LDHA enhances m6A mRNA methylation through local reduction of 2-ketoglutarate to 2-hydroxyglutarate to suppress FTO activity

N6-methyladenosine (m6A), the most prevalent modification in mRNA, plays critical roles in RNA biology. However, little is known about the regulatory mechanism of RNA m6A in response to stimulus. Here, we show that hypoxia-driven LDHA enhances m6A mRNA methylation through local conversion of 2-ketoglutarate to 2-hydroxyglutarate to suppress FTO activity. Mass spectrometry analysis demonstrated that hypoxia enhanced mRNA m6A modification in multi cell lines. Further knockdown and overexpression screening indicated that hypoxia-driven LDHA enhances mRNA m6A modification through suppression of FTO activity. Moreover, in vitro m6A demethylation assay of FTO showed that LDHA suppressed the demethylation activity of FTO in a NADH-dependent way. And it was found that LDHA facilitated by NADH could catalyze 2-ketoglutarate (2-KG) to L-2-hydroxyglutarate (L-2-HG) to suppress FTO activity.
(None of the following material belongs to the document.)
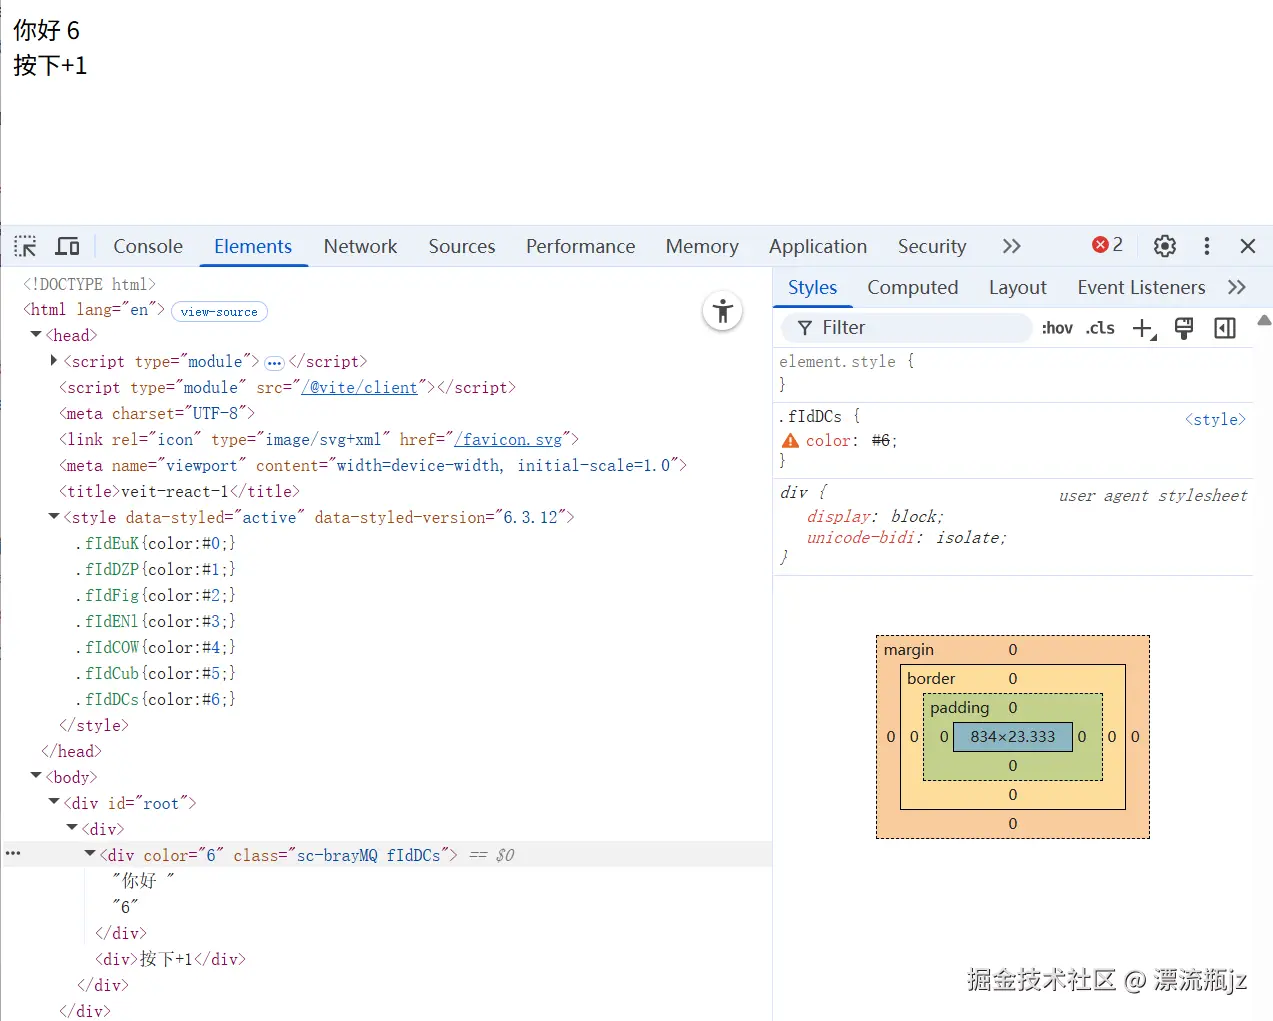Toggle the Styles sidebar dock panel icon

(1224, 328)
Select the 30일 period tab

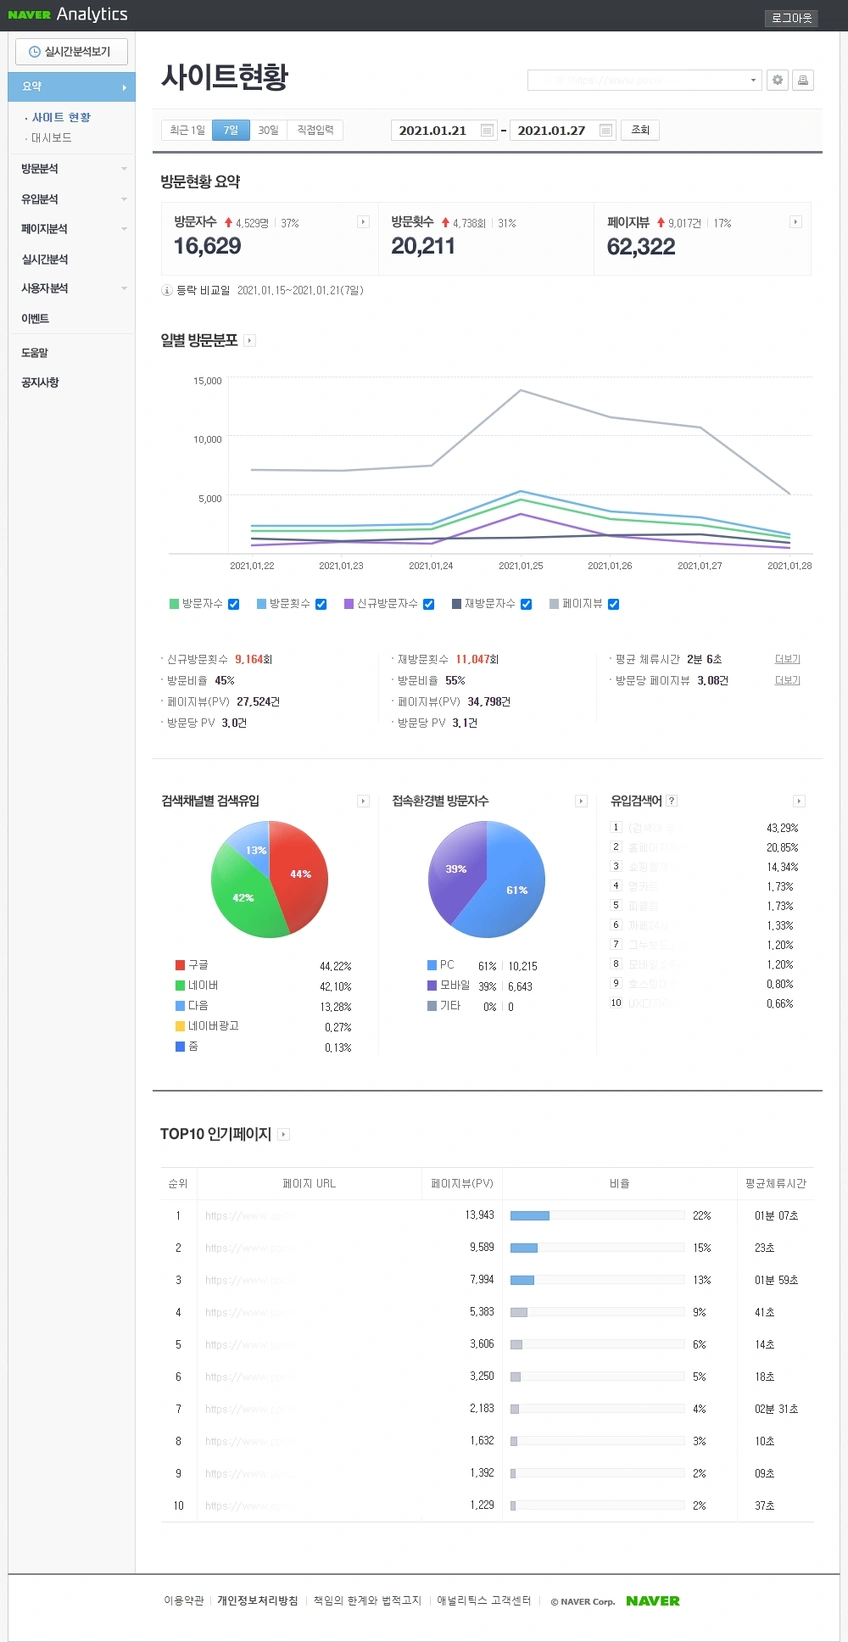(268, 130)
Interestingly, the absolute concentration of LDHA-produced 2-HG was too low to suppress FTO in the in vitro demethylation assay, although 2-HG is indeed a competitive inhibitor of FTO. Further study indicated that LDHA bound FTO, converted 2-KG to 2-HG, resulted in circumambient accumulation of 2-HG to suppress FTO, and consequently enhanced m6A modification. These results shed a light on the regulatory mechanism of RNA m6A modification.